#### Problem to work on
The result should be every line that contains the word "Tennessee", taken from the material.

#### Data to process
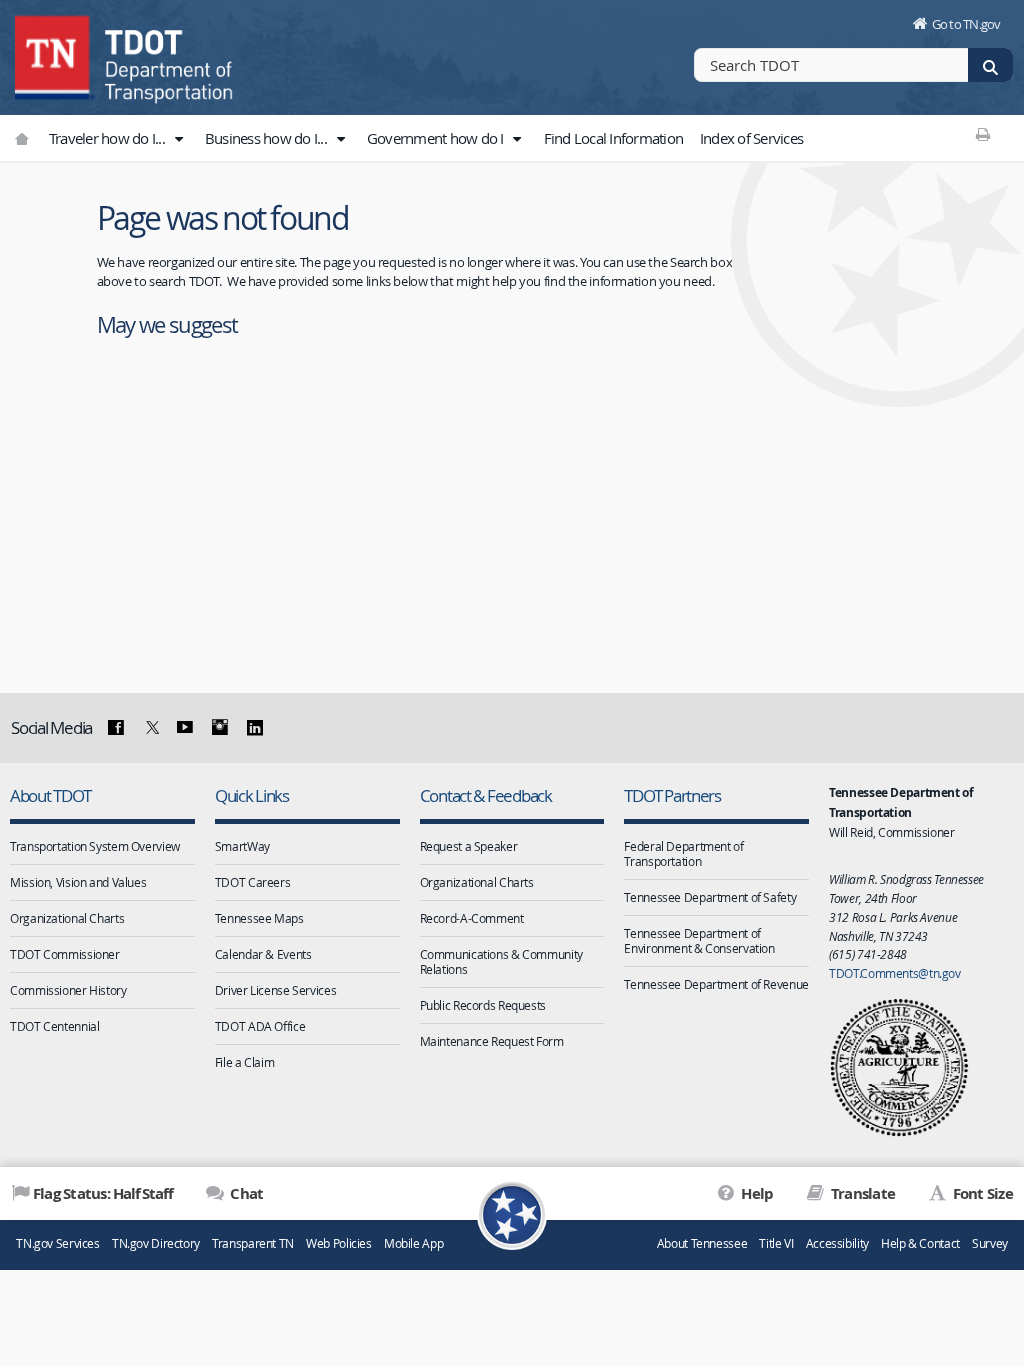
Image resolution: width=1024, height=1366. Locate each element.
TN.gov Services (57, 1243)
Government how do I (437, 138)
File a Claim (245, 1062)
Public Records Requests (483, 1005)
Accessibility (837, 1243)
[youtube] (185, 728)
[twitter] (150, 728)
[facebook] (116, 728)
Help (755, 1193)
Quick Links (252, 795)
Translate (861, 1193)
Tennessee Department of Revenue (716, 984)
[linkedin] (254, 728)
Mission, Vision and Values (78, 882)
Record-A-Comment (472, 918)
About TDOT (50, 795)
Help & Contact (920, 1243)
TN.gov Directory (156, 1243)
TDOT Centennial (54, 1026)
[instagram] (220, 728)
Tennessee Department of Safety (710, 897)
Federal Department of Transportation (683, 853)
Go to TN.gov (966, 24)
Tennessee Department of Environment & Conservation (699, 940)
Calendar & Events (263, 954)
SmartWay (242, 846)
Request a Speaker (469, 846)
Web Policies (339, 1243)
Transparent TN (253, 1243)
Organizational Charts (67, 918)
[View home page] (55, 55)
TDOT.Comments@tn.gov (895, 973)
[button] (178, 139)
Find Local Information (614, 138)
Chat (245, 1193)
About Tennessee (702, 1243)
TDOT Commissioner (65, 954)
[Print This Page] (983, 134)
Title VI (776, 1243)
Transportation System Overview (95, 846)
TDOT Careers (253, 882)
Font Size (981, 1193)
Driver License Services (275, 990)
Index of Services (751, 138)
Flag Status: (103, 1193)
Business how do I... (267, 138)
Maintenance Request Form (492, 1041)
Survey (990, 1243)
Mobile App (413, 1243)
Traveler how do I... (108, 138)
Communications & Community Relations (501, 961)
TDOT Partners (672, 795)
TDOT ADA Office (260, 1026)
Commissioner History (68, 990)
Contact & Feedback (486, 795)
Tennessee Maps (259, 918)
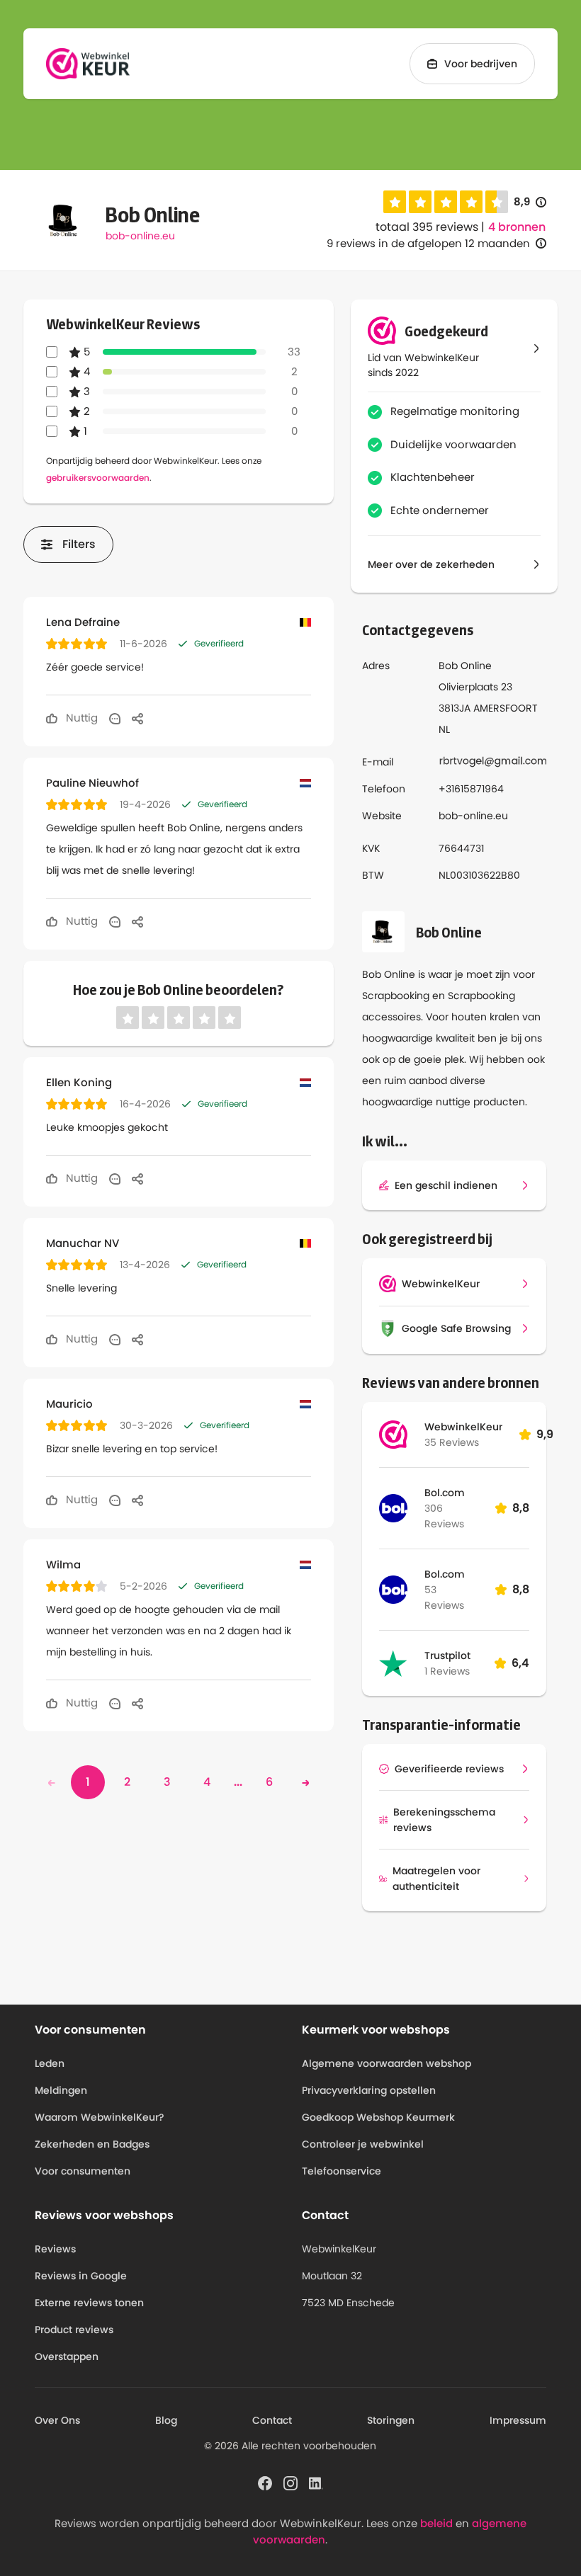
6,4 (520, 1663)
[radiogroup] (445, 201)
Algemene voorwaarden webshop (386, 2063)
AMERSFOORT (505, 708)
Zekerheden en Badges (92, 2144)
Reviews (55, 2249)
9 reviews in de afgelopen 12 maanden (428, 243)
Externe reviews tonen (89, 2303)
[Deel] (137, 718)
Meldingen (61, 2090)
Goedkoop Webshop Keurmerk (378, 2117)
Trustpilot (447, 1655)
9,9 (544, 1434)
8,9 (530, 202)
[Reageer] (114, 718)
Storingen (390, 2420)
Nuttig (80, 717)
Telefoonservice (341, 2171)
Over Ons (57, 2420)
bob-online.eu (140, 236)
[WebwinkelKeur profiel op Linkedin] (316, 2482)
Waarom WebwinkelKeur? (99, 2117)
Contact (272, 2420)
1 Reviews (447, 1671)
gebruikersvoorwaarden (98, 478)
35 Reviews (451, 1442)
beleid (436, 2523)
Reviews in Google (81, 2276)
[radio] (394, 201)
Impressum (518, 2420)
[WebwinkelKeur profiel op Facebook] (265, 2482)
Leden (49, 2063)
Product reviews (74, 2330)
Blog (166, 2420)
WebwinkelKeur (463, 1427)
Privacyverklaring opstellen (369, 2090)
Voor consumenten (82, 2171)
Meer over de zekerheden (431, 564)
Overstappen (66, 2356)
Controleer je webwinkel (363, 2144)
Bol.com (444, 1493)
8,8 (520, 1508)
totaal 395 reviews (427, 227)
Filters (79, 544)
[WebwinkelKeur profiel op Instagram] (290, 2482)
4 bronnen (517, 227)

#### Output
Tennessee Department of Revenue (716, 984)
Tennessee Department of Safety (710, 897)
Tennessee Department of Environment & Conservation (699, 940)
About Tennessee (702, 1243)
Tennessee Maps (259, 918)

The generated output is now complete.